Given records>
──────

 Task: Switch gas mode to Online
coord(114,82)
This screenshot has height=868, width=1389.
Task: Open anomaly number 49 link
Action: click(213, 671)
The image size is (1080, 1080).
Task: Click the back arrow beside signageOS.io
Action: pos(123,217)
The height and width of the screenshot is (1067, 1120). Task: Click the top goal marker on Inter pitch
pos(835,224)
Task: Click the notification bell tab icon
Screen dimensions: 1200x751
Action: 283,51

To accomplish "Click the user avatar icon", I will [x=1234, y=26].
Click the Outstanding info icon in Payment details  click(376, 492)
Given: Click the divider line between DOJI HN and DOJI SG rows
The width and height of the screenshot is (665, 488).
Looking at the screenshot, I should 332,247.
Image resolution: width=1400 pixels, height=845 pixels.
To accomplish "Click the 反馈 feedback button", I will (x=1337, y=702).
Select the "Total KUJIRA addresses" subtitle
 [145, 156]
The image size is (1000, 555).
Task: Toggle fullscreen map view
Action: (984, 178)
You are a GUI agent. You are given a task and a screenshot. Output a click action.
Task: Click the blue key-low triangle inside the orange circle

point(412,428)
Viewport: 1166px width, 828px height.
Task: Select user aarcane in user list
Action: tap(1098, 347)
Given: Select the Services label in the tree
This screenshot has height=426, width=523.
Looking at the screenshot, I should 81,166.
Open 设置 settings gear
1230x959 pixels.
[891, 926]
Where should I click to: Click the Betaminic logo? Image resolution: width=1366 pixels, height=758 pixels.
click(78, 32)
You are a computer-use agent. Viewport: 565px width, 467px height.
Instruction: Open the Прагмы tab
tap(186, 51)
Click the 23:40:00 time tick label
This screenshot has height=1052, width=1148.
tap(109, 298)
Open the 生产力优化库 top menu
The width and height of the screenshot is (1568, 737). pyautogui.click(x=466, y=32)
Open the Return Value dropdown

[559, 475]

──────

Task prompt> The listing above must be written out again in its entirety, exactly as given.

Exercise solution>
 Task: Switch gas mode to Online
coord(114,82)
This screenshot has height=868, width=1389.
Task: Open anomaly number 49 link
Action: click(213, 671)
The image size is (1080, 1080).
Task: Click the back arrow beside signageOS.io
Action: pos(123,217)
The height and width of the screenshot is (1067, 1120). Task: Click the top goal marker on Inter pitch
pos(835,224)
Task: Click the notification bell tab icon
Screen dimensions: 1200x751
Action: 283,51

To accomplish "Click the user avatar icon", I will [x=1234, y=26].
Click the Outstanding info icon in Payment details  click(376, 492)
Given: Click the divider line between DOJI HN and DOJI SG rows
The width and height of the screenshot is (665, 488).
Looking at the screenshot, I should 332,247.
Image resolution: width=1400 pixels, height=845 pixels.
To accomplish "Click the 反馈 feedback button", I will (x=1337, y=702).
Select the "Total KUJIRA addresses" subtitle
 [145, 156]
The image size is (1000, 555).
Task: Toggle fullscreen map view
Action: (984, 178)
You are a GUI agent. You are given a task and a screenshot. Output a click action.
Task: Click the blue key-low triangle inside the orange circle

point(412,428)
Viewport: 1166px width, 828px height.
Task: Select user aarcane in user list
Action: tap(1098, 347)
Given: Select the Services label in the tree
This screenshot has height=426, width=523.
Looking at the screenshot, I should 81,166.
Open 设置 settings gear
1230x959 pixels.
[891, 926]
Where should I click to: Click the Betaminic logo? Image resolution: width=1366 pixels, height=758 pixels.
click(78, 32)
You are a computer-use agent. Viewport: 565px width, 467px height.
Instruction: Open the Прагмы tab
tap(186, 51)
Click the 23:40:00 time tick label
This screenshot has height=1052, width=1148.
tap(109, 298)
Open the 生产力优化库 top menu
The width and height of the screenshot is (1568, 737). pyautogui.click(x=466, y=32)
Open the Return Value dropdown

[559, 475]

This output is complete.